* [Passage to read]
-.-.-
North Shore Nassau, New York

PLACES

Powerful, gloomy Sagamore Hill

BY LAURA MONTLLOR

June 10, 2007
A haunting recollection from my childhood is my first visit to Sagamore Hill. Going through Theodore Roosevelt's old house with my elementary school class on a gray, rainy day, it felt as if every shingle and floorboard was aware of our trespassing.

The entry hall was as dark as a dungeon. The shockingly huge water buffalo head over the fireplace and the hollowed-out elephant foot used for an umbrella stand made the house feel like the creepy Addams Family mansion on TV.

Even today, as I have come to admire this place, beautiful and elegant are not the first words that come to mind to describe it. But this house is powerful in its own gloomy way.

In a conventional Colonial-style house, the facade is symmetrical, every window matches the next and all is expected, predictable. Sagamore Hill is asymmetrical, full of surprises.

If it feels like the Addams Family, this is hardly because of the exterior details. The wide porch is welcoming, with hefty low railings and high-backed rockers, wrapping around to the southwest to a beautiful view of an open field. Sculpted next to the windows are beautiful sunflower-shaped brickwork medallions. The transoms above the windows are filled with superb stained-glass panels, each one unique.

But then, the extra-wide front door opens into an entry hall that is dark and solemn, thanks to heavy wood paneling, a beamed ceiling and the fireplace with the buffalo head.

Next to the dining room door stands a huge, exotic metal gong, which once announced dinnertime. The staircase dominates the hall in ominous black carved wood. The grotesque oversized newel post is almost sinister. The stairs and upstairs hall are so dark that it seems as if you have to feel your way along.

The drawing room, to the left of the entry hall, has large windows and lots of light; with its Ethan Allen-style furniture, it is the only room that seems welcoming by today's standards. But then there are the white polar-bear-skin rugs that add the creepy touch that we also feel in the much darker library to the right of the entry hall. This was President Roosevelt's office from 1902 to 1908, when this was the summer White House. It's crammed with bookshelves, pictures, memorabilia -- and a lion-skin rug with large fangs.

Most theatrical is the North Room, with a dramatic entrance flanked by 6-foot-long elephant tusks on a platform four steps higher than the sunken floor. Camagon wood paneling and a medieval-style vaulted ceiling provide an impressive setting for TR's biggest hunting trophies. Leopard skins and heads of antelope and other magnificent beasts are everywhere, with two great bison heads over the fireplaces.

Roosevelt was an enthusiastic outdoorsman and a major conservationist who, as president, created nearly 230 million acres of national parks, national forests and wildlife refuges.

His robust spirit has permeated every corner of the North Room. In fact, we can think of the whole house as an exuberant celebration of wilderness and nature. Why it also feels so creepy is an interesting question to ponder when you get back to the graceful grounds outside.

Laura Montllor is a principal of Montllor Box Architects in Port Washington, which specializes in residential renovations.
-.-.-
* [Source information]
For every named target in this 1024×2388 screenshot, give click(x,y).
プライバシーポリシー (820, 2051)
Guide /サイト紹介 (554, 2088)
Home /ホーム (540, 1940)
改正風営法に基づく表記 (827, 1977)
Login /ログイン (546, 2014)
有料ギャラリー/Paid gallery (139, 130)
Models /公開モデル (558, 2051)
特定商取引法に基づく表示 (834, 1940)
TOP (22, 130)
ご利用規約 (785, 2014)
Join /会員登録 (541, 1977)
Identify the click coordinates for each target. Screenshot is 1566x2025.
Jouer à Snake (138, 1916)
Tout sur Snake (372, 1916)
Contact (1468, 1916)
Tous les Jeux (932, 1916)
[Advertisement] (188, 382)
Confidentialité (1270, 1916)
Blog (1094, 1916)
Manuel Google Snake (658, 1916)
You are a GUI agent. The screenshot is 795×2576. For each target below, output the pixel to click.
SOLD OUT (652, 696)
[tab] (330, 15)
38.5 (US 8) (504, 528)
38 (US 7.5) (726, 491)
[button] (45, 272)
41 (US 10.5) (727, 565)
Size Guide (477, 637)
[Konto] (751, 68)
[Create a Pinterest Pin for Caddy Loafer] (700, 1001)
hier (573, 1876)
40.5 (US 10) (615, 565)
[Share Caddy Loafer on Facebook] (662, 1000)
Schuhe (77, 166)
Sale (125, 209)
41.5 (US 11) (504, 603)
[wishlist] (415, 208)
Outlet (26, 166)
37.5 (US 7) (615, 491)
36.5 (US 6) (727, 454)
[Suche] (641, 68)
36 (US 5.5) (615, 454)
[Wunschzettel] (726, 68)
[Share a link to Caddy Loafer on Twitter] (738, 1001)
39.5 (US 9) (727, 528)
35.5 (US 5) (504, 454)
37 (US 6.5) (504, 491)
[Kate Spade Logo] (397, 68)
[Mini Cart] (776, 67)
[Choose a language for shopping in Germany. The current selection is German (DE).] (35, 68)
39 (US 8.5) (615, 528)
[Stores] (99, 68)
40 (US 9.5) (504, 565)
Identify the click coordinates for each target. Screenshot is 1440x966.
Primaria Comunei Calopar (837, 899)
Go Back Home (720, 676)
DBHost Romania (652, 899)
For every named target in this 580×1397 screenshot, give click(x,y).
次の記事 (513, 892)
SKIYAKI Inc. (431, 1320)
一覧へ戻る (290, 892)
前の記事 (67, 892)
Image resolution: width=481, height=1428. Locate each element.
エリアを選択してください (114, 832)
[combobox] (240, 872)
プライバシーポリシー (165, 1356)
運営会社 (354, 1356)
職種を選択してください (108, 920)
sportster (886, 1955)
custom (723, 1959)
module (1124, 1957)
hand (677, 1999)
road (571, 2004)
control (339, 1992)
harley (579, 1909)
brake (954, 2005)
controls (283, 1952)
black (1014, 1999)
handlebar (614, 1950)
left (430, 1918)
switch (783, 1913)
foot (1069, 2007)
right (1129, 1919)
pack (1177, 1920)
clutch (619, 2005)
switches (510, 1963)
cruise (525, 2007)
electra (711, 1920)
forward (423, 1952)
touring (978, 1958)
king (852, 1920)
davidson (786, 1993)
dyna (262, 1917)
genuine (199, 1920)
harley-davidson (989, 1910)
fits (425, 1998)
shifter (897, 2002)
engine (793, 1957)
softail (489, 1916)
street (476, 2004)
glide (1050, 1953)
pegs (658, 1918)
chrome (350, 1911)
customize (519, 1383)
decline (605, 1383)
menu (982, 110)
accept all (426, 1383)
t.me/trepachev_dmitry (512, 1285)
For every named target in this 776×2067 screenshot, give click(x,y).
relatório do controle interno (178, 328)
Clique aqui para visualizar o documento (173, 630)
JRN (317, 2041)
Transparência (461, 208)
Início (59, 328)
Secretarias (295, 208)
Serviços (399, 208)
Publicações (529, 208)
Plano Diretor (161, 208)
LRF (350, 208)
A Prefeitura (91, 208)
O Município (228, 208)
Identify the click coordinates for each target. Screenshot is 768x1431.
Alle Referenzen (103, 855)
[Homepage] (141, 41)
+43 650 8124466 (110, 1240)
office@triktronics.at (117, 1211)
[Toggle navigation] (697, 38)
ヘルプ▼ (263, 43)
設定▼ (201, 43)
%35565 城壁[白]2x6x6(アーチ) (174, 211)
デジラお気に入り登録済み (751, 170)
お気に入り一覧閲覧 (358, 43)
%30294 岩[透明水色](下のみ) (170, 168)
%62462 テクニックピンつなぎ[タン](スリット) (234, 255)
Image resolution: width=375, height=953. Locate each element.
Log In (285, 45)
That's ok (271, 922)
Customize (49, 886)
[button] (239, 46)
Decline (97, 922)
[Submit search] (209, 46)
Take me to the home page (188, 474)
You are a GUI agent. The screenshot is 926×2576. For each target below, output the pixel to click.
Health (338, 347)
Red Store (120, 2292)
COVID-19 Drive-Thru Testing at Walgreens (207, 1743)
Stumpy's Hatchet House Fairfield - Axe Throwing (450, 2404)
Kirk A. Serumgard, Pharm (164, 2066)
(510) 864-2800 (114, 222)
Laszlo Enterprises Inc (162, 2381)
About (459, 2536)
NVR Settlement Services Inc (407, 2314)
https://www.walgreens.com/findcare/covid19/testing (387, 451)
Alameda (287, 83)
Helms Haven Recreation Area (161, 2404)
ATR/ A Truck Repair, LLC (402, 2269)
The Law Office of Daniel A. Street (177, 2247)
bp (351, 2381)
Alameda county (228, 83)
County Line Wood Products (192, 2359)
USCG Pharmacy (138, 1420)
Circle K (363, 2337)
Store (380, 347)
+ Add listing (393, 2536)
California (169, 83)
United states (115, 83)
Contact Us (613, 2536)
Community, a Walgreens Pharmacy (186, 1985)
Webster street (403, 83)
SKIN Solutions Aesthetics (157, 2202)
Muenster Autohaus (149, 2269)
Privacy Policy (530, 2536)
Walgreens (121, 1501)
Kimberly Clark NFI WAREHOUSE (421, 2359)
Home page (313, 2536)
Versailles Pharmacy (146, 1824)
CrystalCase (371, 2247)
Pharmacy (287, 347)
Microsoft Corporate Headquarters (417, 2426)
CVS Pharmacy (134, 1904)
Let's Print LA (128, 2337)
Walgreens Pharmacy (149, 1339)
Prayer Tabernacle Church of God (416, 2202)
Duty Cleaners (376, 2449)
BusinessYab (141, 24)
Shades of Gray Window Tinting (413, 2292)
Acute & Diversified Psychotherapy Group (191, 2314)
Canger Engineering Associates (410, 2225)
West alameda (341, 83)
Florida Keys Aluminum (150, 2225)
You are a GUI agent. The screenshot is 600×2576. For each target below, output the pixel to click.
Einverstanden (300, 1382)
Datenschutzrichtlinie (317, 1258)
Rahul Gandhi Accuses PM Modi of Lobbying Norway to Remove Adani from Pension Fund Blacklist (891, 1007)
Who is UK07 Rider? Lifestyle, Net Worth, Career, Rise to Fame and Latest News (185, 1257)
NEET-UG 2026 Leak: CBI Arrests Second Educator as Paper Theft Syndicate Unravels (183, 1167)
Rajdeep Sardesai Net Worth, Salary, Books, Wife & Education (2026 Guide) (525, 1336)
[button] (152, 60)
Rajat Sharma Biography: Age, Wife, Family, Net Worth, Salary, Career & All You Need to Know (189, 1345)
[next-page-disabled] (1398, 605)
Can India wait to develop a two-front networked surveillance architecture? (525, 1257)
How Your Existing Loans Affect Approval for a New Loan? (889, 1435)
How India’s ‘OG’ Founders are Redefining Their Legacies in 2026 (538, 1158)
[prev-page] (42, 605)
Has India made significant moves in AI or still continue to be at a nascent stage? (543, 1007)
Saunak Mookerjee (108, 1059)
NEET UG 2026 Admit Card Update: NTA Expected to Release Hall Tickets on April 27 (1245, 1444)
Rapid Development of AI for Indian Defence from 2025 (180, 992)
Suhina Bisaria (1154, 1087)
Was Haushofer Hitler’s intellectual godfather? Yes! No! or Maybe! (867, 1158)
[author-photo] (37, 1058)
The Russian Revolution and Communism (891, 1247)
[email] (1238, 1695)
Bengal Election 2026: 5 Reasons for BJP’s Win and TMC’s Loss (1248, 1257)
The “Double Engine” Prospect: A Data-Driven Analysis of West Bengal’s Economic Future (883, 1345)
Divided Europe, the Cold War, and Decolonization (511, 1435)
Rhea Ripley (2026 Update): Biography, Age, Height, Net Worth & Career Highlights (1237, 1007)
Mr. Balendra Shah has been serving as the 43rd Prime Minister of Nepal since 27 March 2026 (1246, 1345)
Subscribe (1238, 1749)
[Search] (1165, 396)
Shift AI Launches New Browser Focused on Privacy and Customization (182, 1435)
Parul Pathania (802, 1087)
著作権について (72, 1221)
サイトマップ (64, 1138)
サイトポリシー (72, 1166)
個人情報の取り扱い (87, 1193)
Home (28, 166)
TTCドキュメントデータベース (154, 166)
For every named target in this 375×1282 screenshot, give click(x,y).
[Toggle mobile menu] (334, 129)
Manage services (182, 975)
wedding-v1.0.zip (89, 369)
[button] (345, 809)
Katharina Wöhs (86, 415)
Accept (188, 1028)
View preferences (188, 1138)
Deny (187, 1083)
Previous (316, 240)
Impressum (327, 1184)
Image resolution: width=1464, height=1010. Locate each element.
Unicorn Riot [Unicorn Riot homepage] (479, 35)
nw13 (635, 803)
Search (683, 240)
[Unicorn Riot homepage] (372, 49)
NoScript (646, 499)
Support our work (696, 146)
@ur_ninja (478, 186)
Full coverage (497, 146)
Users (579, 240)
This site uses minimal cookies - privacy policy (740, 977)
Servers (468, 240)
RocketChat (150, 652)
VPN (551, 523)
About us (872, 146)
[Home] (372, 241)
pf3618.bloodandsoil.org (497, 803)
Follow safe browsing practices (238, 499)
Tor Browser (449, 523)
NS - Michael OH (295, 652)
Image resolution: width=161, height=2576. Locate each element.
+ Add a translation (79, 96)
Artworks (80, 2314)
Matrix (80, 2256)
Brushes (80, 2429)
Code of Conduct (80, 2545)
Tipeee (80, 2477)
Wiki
-.-.-
* [Task list]
1. According to the Sagamore Hill article, during which years was the library President Roosevelt's office?
2. Which animals does the Sagamore Hill article say are displayed in the house as a head, skin, foot or tusks? List each animal.
3. Write out the passage of the Sagamore Hill article starting at "If it feels" and ending at "each one unique.".

* [Solutions to the exercise]
1. 1902 to 1908

2. Water buffalo, elephant, polar bear, lion, leopard, antelope, bison

3.
If it feels like the Addams Family, this is hardly because of the exterior details. The wide porch is welcoming, with hefty low railings and high-backed rockers, wrapping around to the southwest to a beautiful view of an open field. Sculpted next to the windows are beautiful sunflower-shaped brickwork medallions. The transoms above the windows are filled with superb stained-glass panels, each one unique.